++++ Data rows ++++

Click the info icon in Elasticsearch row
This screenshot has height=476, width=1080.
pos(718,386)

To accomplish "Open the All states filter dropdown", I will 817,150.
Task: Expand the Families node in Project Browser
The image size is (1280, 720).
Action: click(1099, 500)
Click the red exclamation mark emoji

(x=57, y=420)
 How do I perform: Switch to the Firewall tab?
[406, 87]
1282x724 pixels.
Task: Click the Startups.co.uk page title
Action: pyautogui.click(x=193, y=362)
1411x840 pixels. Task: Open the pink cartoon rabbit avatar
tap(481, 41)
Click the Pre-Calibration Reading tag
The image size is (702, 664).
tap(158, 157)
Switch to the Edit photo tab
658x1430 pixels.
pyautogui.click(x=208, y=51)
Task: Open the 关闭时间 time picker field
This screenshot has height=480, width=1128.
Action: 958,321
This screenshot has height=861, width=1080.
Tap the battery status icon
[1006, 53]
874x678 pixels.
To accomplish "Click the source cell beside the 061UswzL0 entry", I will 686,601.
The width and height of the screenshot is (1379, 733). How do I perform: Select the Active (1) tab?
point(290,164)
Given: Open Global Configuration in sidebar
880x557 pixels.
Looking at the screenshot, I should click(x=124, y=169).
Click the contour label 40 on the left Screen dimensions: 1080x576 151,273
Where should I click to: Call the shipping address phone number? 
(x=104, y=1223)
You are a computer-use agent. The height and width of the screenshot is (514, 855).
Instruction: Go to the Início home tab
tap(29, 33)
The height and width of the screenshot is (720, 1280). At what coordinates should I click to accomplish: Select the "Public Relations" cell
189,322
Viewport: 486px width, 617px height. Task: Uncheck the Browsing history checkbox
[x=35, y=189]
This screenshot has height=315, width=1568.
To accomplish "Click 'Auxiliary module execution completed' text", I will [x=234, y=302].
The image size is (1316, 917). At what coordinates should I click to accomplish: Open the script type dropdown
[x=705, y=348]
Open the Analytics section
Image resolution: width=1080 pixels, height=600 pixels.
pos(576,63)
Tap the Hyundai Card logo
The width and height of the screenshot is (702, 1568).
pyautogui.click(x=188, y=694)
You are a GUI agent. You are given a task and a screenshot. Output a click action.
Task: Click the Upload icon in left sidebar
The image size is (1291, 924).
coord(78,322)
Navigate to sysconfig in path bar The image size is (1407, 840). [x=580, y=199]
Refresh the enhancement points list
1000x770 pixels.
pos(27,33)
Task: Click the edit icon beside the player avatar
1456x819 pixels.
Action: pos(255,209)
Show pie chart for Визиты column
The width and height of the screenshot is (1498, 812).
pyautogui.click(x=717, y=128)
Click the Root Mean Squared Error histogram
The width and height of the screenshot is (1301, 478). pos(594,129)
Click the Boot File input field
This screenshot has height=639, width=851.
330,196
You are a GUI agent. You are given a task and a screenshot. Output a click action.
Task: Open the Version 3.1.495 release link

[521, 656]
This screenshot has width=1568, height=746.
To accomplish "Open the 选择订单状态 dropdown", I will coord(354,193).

++++

**Exercise details:**
Quote the data verbatim from the line containing "Navigate to sysconfig" through the end of the data, including both of those lines.

**Result of this exercise:**
Navigate to sysconfig in path bar The image size is (1407, 840). [x=580, y=199]
Refresh the enhancement points list
1000x770 pixels.
pos(27,33)
Task: Click the edit icon beside the player avatar
1456x819 pixels.
Action: pos(255,209)
Show pie chart for Визиты column
The width and height of the screenshot is (1498, 812).
pyautogui.click(x=717, y=128)
Click the Root Mean Squared Error histogram
The width and height of the screenshot is (1301, 478). pos(594,129)
Click the Boot File input field
This screenshot has height=639, width=851.
330,196
You are a GUI agent. You are given a task and a screenshot. Output a click action.
Task: Open the Version 3.1.495 release link

[521, 656]
This screenshot has width=1568, height=746.
To accomplish "Open the 选择订单状态 dropdown", I will coord(354,193).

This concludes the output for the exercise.